About this task :: Format the data from its first line through the line containing "The height and width of the screenshot is (439, 700)." as a Markdown table with the columns Row and Line, numbering each line and skipping any blank ones. Leave the pictures out of the table.

+++

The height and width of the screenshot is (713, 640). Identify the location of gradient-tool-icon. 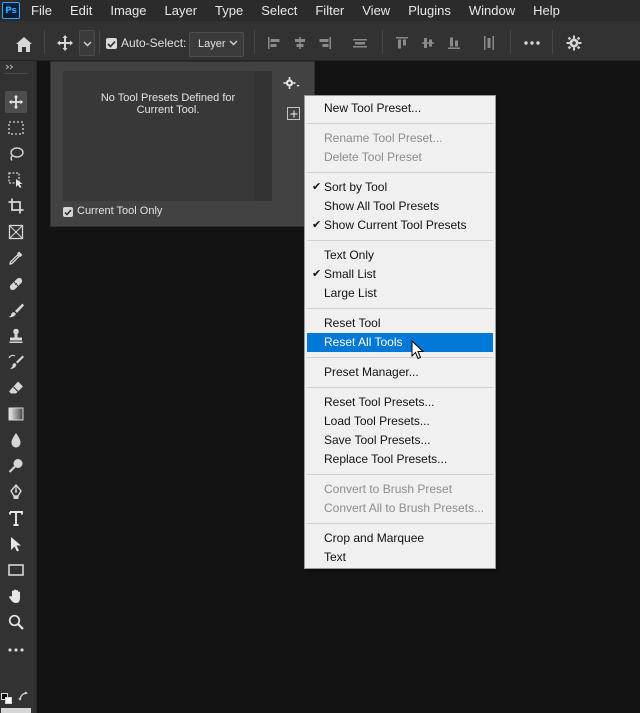
(16, 414).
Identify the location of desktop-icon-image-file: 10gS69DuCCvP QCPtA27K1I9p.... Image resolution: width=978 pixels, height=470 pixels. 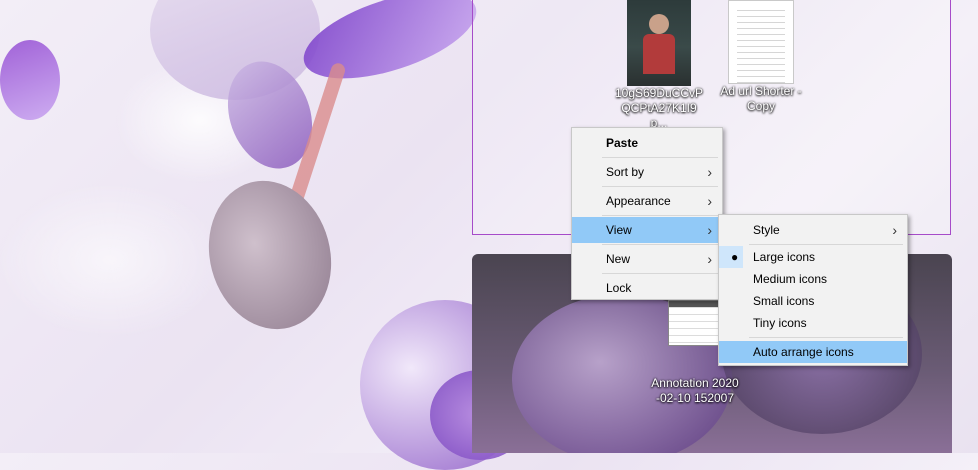
(659, 66).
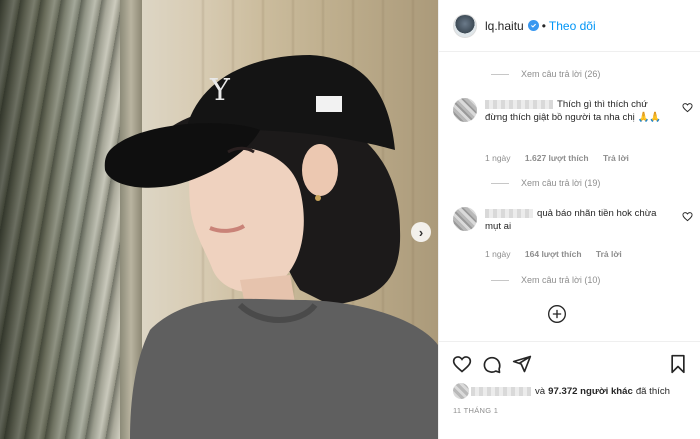 The height and width of the screenshot is (439, 700). I want to click on follow-button: Theo dõi, so click(572, 26).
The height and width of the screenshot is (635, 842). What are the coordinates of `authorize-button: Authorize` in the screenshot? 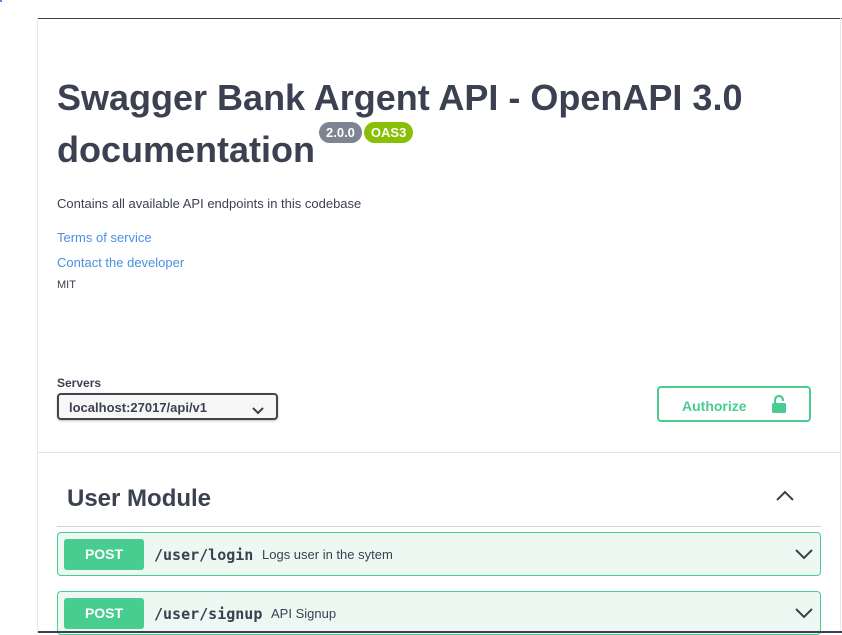 It's located at (734, 404).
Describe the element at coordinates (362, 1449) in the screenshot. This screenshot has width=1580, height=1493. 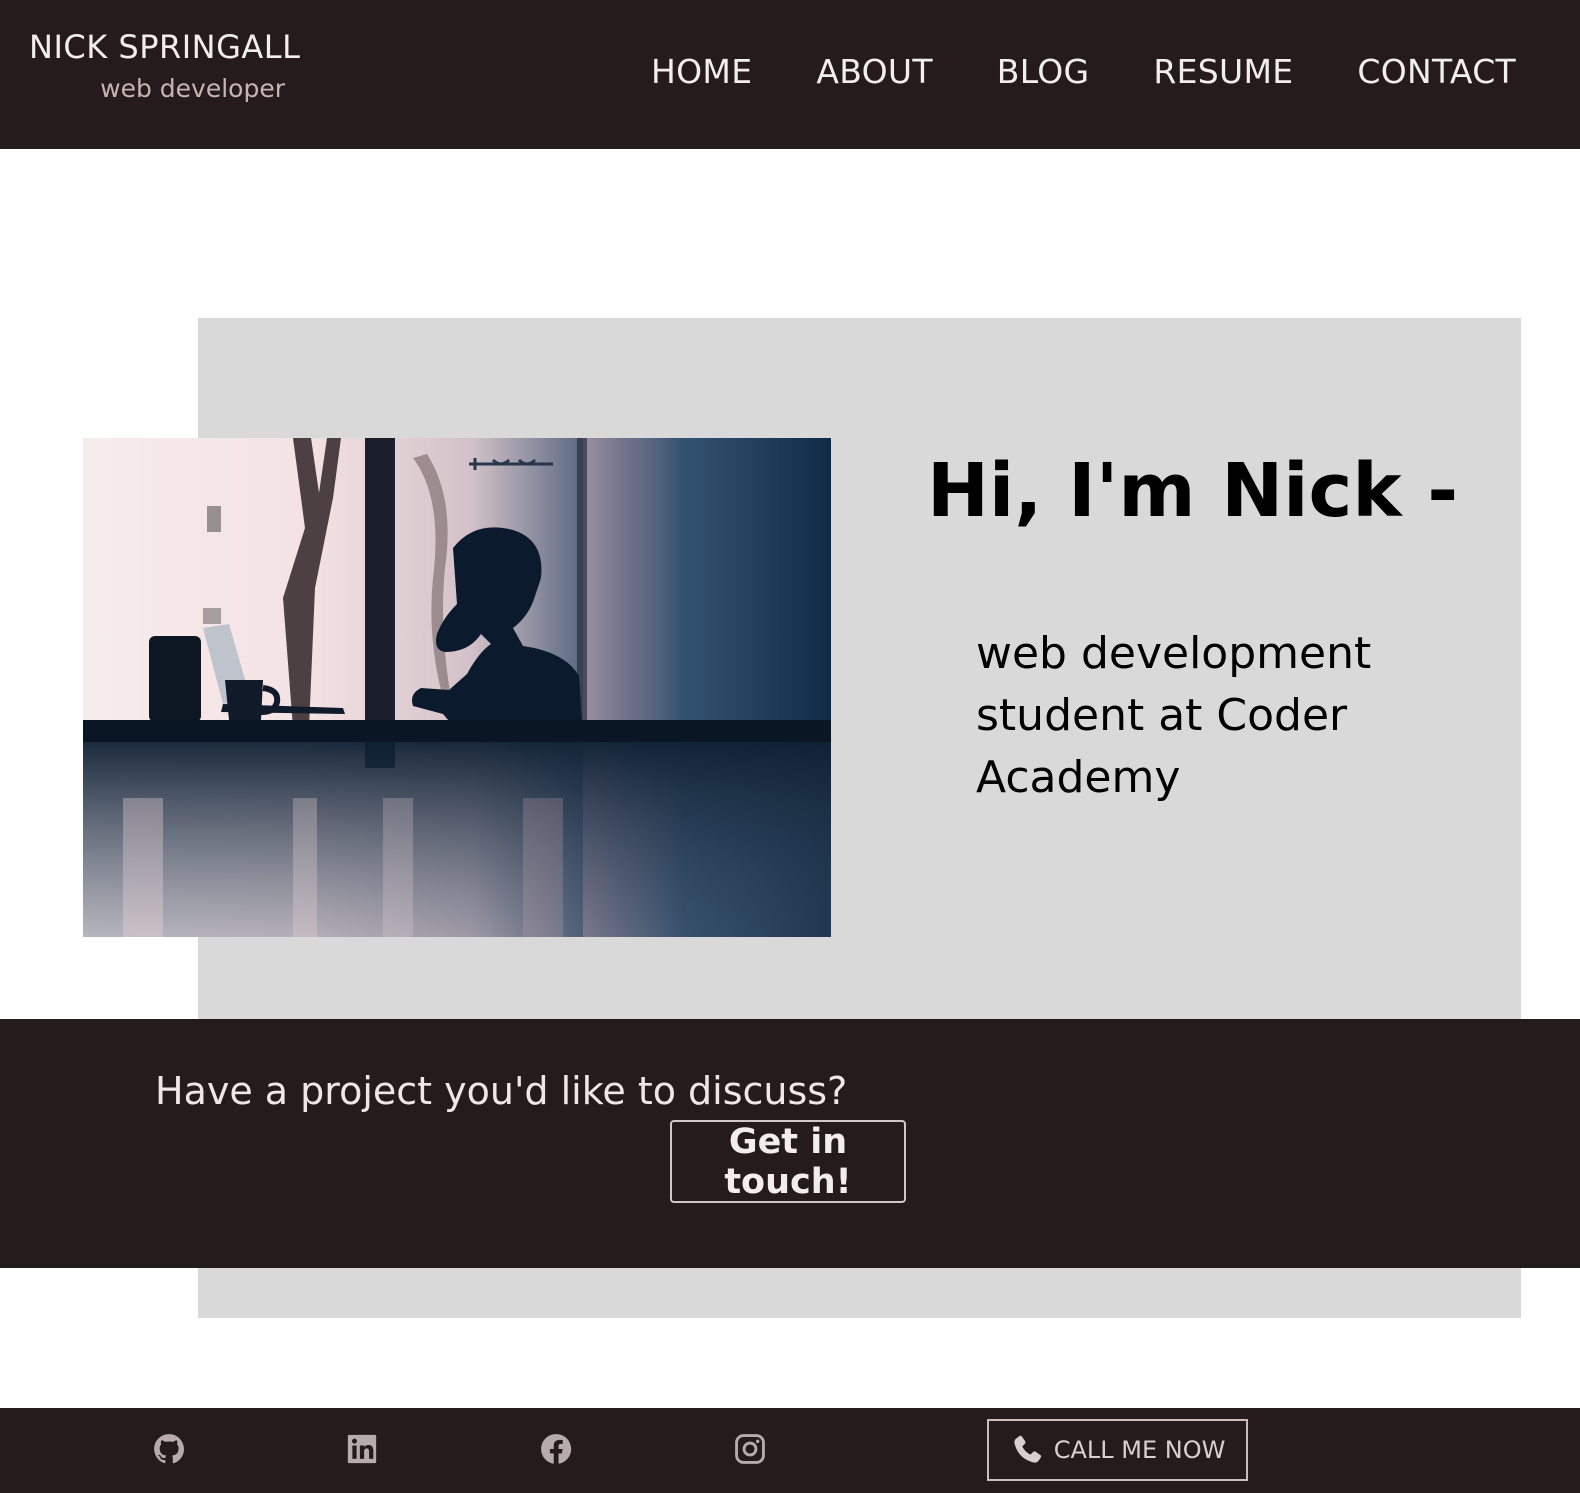
I see `linkedin-icon` at that location.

+++

Reply ::
| Row | Line |
|---|---|
| 1 | The height and width of the screenshot is (713, 640). Identify the location of gradient-tool-icon.  |
| 2 | (16, 414). |
| 3 | Identify the location of desktop-icon-image-file: 10gS69DuCCvP QCPtA27K1I9p.... Image resolution: width=978 pixels, height=470 pixels.  |
| 4 | (659, 66). |
| 5 |  The height and width of the screenshot is (439, 700). I want to click on follow-button: Theo dõi, so click(572, 26). |